中国の「YKK AP蘇州社」もYKK APの部品製造の重要な拠点で、製造した部品は各地の工場に供給しています。そしてYKK AP蘇州社の性能実験室は、試験方法の妥当性、検測技術の信頼性などを評価され、2020年に国際的な試験所規格であるISO/IEC 17025に基づく試験所認定CNAS (China National Accreditation Service for Conformity Assessment)を取得。YKK APの品質およびブランド価値の向上に貢献しています。自社生産している高品質な部品も、当社の大きな強みです。

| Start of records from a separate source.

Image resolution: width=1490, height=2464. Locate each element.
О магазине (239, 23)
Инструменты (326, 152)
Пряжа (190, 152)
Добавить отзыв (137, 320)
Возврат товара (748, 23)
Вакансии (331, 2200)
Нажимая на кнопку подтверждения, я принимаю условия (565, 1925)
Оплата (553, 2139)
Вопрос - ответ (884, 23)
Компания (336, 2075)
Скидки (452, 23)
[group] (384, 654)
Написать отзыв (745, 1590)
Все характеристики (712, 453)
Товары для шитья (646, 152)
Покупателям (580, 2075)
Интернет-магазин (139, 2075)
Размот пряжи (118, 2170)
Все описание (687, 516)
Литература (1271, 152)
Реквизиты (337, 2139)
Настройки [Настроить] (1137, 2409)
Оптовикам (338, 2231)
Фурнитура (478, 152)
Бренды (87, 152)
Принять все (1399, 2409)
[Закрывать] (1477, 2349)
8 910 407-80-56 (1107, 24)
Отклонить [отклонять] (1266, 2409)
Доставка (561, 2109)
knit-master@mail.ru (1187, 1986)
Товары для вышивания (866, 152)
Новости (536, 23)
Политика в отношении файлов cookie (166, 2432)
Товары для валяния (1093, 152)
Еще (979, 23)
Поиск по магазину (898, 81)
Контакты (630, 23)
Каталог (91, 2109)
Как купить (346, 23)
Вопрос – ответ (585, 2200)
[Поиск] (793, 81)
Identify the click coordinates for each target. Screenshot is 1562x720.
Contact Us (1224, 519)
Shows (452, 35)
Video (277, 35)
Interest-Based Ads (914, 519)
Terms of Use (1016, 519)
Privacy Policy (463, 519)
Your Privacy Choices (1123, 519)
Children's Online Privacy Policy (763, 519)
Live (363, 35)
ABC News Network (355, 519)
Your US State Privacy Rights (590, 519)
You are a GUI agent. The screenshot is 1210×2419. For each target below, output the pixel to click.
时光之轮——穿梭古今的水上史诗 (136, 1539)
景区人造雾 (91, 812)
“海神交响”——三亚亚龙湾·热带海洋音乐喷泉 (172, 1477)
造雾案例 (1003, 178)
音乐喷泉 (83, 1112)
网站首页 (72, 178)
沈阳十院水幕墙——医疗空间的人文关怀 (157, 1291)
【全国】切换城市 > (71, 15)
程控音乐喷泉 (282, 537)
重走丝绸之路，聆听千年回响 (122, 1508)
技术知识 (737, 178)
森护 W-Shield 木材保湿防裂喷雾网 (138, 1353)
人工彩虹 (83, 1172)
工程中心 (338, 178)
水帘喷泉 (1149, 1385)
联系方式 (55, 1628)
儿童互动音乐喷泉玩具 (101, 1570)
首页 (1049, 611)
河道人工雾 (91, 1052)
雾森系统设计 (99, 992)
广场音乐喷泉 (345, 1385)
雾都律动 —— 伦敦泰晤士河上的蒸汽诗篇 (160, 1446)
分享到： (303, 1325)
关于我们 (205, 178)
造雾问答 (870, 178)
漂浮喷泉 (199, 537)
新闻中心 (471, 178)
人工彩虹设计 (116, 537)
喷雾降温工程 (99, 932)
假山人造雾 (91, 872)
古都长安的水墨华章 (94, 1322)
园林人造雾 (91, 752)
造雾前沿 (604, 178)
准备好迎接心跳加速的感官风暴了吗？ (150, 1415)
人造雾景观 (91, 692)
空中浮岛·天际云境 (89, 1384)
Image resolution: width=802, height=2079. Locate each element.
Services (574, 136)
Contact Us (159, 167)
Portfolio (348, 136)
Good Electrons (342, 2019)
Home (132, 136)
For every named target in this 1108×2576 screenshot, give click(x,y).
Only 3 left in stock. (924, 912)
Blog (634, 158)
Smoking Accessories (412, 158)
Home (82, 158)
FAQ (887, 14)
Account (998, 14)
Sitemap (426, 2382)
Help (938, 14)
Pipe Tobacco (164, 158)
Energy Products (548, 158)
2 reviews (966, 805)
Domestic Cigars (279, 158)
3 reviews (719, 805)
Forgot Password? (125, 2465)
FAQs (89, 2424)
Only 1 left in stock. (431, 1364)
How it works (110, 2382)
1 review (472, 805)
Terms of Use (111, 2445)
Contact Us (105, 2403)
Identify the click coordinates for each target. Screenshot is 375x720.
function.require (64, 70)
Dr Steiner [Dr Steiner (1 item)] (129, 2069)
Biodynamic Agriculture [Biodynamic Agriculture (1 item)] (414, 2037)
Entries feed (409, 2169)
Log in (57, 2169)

黒部越湖製造所とYKK AP蘇州社、性能実験室が取得したCNAS認可証の写真

安全衛生

社員の安心と健康のために、働きがいのある働きやすい環境を

モノづくりを担う社員が安全かつ健康に働ける職場づくりも、重要なテーマです。暑熱対策のために空調設備・空調服を導入するなど、ストレスのない、働きやすい環境づくりを推進。食堂やトイレなどの環境も整備して、いきいきと働ける、働きがいのある職場づくりを進めています。また、安全性をより一層高めるために、法令およびYKKグループの安全衛生基準に沿って製造設備の安全審査を実施し、合格した設備のみ使用を認めています。2017年度からは3年に1回、「定期設備機械安全審査」も実施。全製造ラインが保有する設備機械をデータベース化して計画的に審査し、設備の本質安全化を進めています。